• [Work item] Lines of the listing that contain "agent" need to be copied.

• [Records supplied]
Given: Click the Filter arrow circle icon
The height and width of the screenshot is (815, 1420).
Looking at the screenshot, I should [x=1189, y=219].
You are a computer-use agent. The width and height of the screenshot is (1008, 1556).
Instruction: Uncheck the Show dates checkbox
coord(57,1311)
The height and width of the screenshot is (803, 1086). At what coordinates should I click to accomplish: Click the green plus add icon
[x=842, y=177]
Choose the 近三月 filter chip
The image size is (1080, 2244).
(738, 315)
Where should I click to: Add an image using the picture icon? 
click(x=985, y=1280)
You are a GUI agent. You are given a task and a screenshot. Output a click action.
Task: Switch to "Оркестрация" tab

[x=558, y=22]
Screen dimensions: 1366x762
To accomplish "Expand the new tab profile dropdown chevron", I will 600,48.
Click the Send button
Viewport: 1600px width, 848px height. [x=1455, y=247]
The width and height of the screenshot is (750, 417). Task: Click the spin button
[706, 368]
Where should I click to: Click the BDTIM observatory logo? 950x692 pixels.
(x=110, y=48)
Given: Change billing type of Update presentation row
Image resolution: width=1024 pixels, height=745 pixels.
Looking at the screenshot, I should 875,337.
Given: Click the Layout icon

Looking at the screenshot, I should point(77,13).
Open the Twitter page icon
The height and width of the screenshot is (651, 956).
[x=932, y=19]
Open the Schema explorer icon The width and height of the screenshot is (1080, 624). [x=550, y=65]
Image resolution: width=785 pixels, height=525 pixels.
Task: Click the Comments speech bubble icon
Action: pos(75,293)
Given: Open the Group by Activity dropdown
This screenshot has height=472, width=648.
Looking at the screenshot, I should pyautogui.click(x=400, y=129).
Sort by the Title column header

• [Written answer]
You are a computer-use agent. The width and height of the screenshot is (1008, 1556).
You are a GUI agent. You are given a task and a screenshot. Output a click action.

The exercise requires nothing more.